**Task to carry out:**
Give back the lines below verbatim, omitting all pictures.

-- Material provided follows --

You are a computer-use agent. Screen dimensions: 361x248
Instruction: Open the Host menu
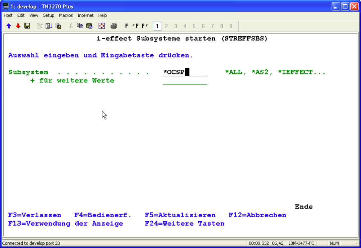click(x=8, y=15)
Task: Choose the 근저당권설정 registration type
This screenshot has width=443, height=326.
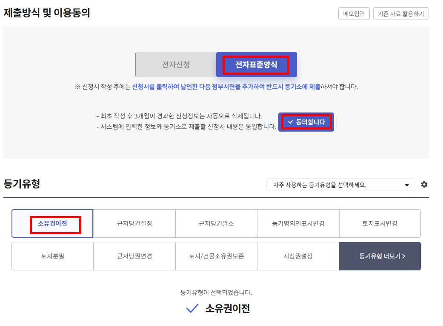Action: coord(134,223)
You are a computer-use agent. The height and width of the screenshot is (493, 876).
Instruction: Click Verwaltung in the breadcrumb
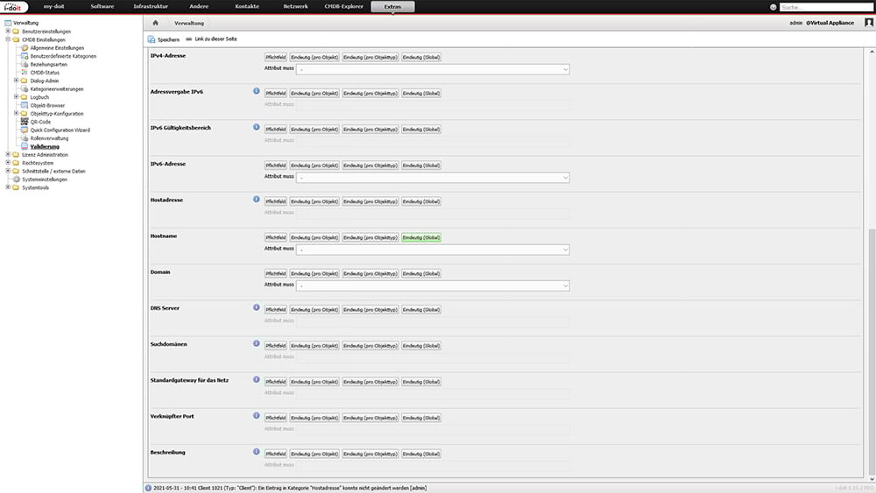click(189, 23)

-- Material provided concluded --

**Answer area:**
You are a computer-use agent. Screen dimensions: 361x248
Instruction: Open the Host menu
click(x=8, y=15)
Task: Choose the 근저당권설정 registration type
This screenshot has width=443, height=326.
Action: coord(134,223)
You are a computer-use agent. The height and width of the screenshot is (493, 876).
Instruction: Click Verwaltung in the breadcrumb
click(189, 23)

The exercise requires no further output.